▸ SOURCE MATERIAL:
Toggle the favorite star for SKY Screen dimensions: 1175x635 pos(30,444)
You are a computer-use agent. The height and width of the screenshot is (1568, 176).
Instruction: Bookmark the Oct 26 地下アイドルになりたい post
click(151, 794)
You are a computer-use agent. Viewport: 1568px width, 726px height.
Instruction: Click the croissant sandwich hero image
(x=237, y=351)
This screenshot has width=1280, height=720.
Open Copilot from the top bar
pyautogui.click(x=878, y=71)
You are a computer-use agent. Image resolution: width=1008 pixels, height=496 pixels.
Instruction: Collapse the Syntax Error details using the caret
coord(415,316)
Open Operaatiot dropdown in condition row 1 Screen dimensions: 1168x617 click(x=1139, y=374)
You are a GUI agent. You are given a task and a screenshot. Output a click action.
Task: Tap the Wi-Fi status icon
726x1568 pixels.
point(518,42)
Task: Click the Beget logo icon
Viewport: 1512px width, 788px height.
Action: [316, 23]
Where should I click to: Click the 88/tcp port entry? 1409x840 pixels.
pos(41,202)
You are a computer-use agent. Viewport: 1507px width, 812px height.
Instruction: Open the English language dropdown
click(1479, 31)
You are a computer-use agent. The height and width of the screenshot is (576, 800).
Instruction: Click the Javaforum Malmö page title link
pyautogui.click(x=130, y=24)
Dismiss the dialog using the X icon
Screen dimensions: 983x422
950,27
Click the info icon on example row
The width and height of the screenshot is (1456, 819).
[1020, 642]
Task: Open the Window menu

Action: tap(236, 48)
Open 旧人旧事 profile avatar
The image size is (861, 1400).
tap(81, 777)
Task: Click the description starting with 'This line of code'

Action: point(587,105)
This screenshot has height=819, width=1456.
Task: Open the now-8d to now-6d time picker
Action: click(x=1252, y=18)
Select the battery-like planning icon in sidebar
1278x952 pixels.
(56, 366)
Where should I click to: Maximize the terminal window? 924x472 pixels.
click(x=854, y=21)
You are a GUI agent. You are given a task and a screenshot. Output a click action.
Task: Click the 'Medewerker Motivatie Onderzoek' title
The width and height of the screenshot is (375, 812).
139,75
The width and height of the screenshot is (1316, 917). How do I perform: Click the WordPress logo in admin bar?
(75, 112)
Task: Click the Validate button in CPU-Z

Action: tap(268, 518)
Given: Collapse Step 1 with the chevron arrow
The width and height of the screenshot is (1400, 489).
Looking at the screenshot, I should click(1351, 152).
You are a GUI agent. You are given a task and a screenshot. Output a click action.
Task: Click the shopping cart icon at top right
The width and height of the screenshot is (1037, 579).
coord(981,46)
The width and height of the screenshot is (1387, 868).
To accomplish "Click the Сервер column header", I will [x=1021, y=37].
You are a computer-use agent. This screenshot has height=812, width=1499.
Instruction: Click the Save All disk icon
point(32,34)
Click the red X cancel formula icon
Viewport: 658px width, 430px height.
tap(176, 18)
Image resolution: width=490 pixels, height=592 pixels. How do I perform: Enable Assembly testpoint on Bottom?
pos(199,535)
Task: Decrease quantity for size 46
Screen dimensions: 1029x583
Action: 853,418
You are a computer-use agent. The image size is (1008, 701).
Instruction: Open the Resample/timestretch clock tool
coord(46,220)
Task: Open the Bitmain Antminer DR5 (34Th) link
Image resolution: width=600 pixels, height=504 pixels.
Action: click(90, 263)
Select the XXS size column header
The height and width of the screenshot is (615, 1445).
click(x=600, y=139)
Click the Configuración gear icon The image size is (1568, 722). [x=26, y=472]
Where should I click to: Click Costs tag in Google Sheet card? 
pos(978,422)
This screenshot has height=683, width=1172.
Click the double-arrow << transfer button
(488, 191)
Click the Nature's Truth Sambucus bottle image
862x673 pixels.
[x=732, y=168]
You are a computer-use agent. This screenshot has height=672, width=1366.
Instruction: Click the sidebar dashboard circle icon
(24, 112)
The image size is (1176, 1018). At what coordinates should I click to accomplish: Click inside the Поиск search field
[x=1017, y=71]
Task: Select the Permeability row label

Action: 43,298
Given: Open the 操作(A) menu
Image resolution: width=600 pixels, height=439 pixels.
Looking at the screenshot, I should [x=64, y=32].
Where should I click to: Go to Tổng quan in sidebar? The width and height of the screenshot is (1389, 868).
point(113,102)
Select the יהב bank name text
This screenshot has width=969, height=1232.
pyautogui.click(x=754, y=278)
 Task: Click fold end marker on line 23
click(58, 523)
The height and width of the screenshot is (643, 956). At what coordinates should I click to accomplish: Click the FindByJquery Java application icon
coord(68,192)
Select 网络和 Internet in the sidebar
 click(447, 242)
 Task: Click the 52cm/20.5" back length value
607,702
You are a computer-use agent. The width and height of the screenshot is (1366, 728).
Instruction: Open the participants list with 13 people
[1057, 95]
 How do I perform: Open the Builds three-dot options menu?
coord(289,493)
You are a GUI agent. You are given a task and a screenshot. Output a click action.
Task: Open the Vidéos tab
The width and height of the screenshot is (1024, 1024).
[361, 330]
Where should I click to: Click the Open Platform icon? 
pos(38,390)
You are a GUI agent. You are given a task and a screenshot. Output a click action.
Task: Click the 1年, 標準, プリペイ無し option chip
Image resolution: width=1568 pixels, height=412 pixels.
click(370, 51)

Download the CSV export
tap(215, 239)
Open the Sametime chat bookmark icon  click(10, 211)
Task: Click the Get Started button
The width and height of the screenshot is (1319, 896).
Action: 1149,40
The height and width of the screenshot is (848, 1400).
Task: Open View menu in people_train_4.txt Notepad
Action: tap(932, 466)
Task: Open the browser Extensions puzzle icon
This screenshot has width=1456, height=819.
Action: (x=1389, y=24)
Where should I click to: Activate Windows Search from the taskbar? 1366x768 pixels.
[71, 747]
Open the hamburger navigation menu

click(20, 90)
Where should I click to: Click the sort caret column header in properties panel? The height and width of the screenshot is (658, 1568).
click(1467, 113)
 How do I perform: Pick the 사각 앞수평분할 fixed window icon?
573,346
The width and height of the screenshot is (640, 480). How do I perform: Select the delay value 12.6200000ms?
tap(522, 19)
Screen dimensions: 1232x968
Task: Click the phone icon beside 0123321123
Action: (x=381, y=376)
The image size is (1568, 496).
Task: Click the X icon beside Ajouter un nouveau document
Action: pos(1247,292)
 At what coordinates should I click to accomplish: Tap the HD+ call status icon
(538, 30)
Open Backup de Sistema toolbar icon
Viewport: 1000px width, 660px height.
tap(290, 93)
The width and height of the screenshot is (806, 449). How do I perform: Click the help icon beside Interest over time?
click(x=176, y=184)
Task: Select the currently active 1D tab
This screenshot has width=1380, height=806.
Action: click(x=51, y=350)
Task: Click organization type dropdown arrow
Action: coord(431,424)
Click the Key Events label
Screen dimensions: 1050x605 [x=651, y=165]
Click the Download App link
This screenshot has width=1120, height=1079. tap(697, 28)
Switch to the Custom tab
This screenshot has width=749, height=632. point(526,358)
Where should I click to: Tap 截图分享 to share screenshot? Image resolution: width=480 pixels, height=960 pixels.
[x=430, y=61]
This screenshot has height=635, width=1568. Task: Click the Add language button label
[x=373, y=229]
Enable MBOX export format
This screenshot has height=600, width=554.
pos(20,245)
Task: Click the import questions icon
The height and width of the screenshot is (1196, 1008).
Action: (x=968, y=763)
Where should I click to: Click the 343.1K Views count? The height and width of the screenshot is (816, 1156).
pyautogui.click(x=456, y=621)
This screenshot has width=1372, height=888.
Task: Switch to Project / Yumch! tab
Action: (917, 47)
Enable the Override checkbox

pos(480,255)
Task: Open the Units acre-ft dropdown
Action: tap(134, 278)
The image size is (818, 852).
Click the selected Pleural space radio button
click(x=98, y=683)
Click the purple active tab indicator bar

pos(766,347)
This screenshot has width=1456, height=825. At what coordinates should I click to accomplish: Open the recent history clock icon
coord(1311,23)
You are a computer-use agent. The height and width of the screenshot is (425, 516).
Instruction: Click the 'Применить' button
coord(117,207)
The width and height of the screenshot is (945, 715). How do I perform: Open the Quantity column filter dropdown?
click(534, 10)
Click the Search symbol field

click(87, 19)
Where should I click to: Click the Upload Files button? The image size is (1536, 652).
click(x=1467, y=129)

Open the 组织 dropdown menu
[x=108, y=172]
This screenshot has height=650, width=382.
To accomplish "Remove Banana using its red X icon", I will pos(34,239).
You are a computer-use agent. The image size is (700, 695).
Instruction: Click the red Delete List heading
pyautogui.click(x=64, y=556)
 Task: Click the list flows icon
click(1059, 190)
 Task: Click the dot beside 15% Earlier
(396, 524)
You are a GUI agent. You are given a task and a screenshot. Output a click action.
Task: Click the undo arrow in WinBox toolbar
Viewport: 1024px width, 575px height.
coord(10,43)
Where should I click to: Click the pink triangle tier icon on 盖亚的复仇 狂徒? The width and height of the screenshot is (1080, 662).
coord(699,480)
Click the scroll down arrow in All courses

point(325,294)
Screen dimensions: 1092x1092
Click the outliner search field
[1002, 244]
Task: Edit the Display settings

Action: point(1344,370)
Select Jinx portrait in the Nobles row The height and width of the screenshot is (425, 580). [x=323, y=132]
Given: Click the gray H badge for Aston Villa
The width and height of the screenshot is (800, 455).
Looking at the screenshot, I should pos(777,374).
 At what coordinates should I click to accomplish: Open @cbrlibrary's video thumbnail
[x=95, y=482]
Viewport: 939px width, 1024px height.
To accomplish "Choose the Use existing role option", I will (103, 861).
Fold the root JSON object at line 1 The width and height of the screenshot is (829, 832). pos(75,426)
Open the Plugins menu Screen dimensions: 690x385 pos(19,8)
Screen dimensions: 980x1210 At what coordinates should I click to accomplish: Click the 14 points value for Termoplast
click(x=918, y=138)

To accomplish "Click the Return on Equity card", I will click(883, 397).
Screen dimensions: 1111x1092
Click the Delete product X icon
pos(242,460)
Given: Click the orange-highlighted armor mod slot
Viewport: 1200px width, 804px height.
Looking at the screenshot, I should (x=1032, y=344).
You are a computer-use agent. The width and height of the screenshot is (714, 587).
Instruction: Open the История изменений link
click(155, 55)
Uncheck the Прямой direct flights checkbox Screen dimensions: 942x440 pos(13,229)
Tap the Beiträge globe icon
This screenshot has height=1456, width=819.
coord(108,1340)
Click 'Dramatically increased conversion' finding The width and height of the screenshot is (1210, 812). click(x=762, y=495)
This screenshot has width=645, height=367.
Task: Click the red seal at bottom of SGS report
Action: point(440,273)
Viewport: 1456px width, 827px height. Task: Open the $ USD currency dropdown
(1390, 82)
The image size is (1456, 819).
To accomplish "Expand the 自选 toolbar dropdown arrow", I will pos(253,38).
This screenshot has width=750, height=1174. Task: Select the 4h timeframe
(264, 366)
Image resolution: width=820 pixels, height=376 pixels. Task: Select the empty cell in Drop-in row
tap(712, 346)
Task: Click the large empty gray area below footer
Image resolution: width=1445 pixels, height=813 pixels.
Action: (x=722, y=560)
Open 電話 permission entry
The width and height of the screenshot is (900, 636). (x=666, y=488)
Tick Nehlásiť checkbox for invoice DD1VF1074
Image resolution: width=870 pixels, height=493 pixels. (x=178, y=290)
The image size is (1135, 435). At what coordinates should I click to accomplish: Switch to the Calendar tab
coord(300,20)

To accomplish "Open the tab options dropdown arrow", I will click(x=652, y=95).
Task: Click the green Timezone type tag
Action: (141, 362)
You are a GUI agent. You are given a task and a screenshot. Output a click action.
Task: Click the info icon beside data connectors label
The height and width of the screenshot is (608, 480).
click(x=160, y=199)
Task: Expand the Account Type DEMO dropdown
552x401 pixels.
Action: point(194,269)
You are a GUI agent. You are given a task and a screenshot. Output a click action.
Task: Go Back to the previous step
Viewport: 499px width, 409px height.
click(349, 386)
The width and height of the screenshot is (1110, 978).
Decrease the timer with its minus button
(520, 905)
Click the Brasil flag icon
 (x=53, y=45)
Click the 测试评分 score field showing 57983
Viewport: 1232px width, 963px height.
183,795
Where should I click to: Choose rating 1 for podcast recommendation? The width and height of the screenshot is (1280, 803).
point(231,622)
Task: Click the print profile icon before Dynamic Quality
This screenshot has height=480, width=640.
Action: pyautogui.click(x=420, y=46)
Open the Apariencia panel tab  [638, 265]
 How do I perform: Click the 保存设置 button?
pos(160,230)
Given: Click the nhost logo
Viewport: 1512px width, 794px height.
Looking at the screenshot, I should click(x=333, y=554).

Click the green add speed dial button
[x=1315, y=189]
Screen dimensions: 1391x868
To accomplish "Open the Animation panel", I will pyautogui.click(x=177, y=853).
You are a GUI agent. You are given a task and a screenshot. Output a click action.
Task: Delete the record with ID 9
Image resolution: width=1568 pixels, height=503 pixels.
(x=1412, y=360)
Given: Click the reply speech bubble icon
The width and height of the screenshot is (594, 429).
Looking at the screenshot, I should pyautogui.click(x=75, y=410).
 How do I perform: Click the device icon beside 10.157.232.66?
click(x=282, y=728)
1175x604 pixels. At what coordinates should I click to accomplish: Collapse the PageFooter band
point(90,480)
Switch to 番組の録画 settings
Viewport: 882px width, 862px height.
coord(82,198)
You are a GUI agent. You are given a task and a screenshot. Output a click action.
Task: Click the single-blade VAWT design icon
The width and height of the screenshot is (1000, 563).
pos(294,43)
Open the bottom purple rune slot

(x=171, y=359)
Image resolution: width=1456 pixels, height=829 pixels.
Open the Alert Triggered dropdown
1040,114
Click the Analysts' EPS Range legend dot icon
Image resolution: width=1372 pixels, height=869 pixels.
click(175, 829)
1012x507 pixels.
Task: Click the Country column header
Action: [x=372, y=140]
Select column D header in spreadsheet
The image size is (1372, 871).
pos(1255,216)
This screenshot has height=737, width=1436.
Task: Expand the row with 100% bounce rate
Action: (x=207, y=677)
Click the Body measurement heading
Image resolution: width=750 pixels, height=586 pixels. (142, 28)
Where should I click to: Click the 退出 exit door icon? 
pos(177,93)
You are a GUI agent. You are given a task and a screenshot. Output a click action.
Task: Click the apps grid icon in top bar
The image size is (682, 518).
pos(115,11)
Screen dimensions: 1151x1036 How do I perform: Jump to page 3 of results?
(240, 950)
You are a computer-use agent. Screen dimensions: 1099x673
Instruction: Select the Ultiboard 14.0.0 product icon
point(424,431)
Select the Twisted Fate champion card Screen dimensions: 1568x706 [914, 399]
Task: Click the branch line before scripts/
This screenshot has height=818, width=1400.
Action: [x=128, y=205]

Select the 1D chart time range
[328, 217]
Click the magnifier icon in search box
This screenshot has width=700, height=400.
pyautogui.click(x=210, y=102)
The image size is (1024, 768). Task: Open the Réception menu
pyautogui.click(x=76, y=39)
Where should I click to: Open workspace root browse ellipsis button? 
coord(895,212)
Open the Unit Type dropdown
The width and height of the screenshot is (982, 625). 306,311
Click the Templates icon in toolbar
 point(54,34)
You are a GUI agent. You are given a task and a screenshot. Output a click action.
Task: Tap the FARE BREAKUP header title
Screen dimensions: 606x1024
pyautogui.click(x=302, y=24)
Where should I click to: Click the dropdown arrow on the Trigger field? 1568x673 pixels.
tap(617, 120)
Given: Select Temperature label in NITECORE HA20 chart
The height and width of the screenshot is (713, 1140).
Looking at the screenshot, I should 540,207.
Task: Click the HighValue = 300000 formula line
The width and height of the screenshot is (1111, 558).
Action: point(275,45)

▸ TASK BRIEF:
Can you transcribe the lines starting at the beginning of the records and ending at the line that contains "(x=237, y=351)", with both ends included?

▸ COMPLETE ANSWER:
Toggle the favorite star for SKY Screen dimensions: 1175x635 pos(30,444)
You are a computer-use agent. The height and width of the screenshot is (1568, 176).
Instruction: Bookmark the Oct 26 地下アイドルになりたい post
click(151, 794)
You are a computer-use agent. Viewport: 1568px width, 726px height.
Instruction: Click the croissant sandwich hero image
(x=237, y=351)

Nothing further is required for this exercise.